■ **ARTICLE**:
▬▬▬▬▬▬▬▬▬▬

Le film Montréal Girls de Patricia Chica sort demain. J’en ai profité pour la rencontrer.
On a parlé de son nouveau film, de son court métrage Morning after, et de son parcours. Voici les meilleurs moments de cette discussion devant un bon café, au café du Cinéma moderne.
F.G. Merci de prendre quelques minutes pour qu’on jase de ton nouveau film. Ton premier long métrage, Montréal Girls. En anglais, mais avec l’accent. C’est ça?
P.C. Oui, c’était important pour moi de garder une touché francophone dans le titre.
F.G. Je me demandais, en fait, au départ, est-ce que c’est voulu ou si c’est juste pour la version française.
P.C. Le titre original a un accent aigu sur le « E » de Montréal parce que le film est sur la diversité de langue, diversité culturelle, diversité de sous-cultures. Donc, c’est important que ça reflète ça. Donc, j’ai demandé au distributeur de garder l’accent même dans la version en anglais.
F.G. On va plonger directement dans l’action… J’ai l’impression que vous jetez un regard quand même assez, comment dire? Un peu comme si les filles québécoises sont un peu toxiques. À tout le moins envers les gens un peu plus naïfs. C’est un peu l’impression qui me restait à la fin du film.
P.C. En fait, le personnage qui est toxique c’est Yaz. Et c’est une fille du Moyen-Orient. Et ce que j’observe et ce que j’anticipe du public québécois francophone, qui est habitué au cinéma québécois francophone, c’est que la perspective du personnage central n’est pas québécoise. C’est vraiment le regard de l’étranger sur Montréal, sur notre culture. Et jamais je n’ose prétendre que Montréal Girls représente toutes les filles ou les femmes de Montréal. C’est vraiment une expérience personnelle, authentique à ce que moi j’ai vécu dans le milieu des sous-cultures de l’underground montréalais.
F.G. Un milieu qui est quand même au cœur de ton œuvre en général.
P.C. C’est ça. J’ai évolué beaucoup dans tout ce qui est underground, donc c’est un environnement que je connais. Et c’est inspiré de ces années là quand j’étais photographe de l’underground dans le milieu du punk rock, du rockabilly, du fétiche, du burlesque. Donc tout ça, c’est un amalgame d’émotions. Et c’est sûr que des filles de Montréal, celle qui est toxique c’est Yaz, qui n’est pas une Québécoise de souche. Mais Désirée c’est quand même une fille assez centrée, assez groundée, et la poète, Sophia, c’est celle qui amène Ramy à se découvrir et à suivre sa vocation de poète.
Donc c’est certain qu’il y a un mélange de toutes ces filles-là. Mais je sens que le public québécois n’est pas prêt à un film sur la diversité dont le regard n’est pas le leur. Ça va bousculer les choses, mais ça va aussi ouvrir la porte à d’autres cinéastes de la diversité à s’exprimer. Parce qu’en fin de compte, c’est une histoire authentique. On m’a demandé « pourquoi t’as fait le film en anglais alors que c’est à Montréal, au Québec. Ben parce que le personnage principal ne parle pas français.

▬▬▬▬▬▬▬▬▬▬

Répondez à ces questions sur l'entrevue avec Patricia Chica.
(a) Dans quel café la discussion a-t-elle eu lieu ?
(b) De quelle région vient le personnage de Yaz ?
(c) Pourquoi le film a-t-il été tourné en anglais ?
Les lignes ne jouent aucun rôle ici.

■ **MATÉRIEL FOURNI**:

▬▬▬▬▬▬▬▬▬▬

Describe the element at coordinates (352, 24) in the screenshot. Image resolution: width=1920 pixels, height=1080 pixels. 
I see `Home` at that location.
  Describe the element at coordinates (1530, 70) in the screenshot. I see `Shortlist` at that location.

▬▬▬▬▬▬▬▬▬▬

■ **RÉPONSE**:
(a) La discussion a eu lieu au café du Cinéma moderne.
(b) Yaz est une fille du Moyen-Orient.
(c) Le film a été tourné en anglais parce que le personnage principal ne parle pas français.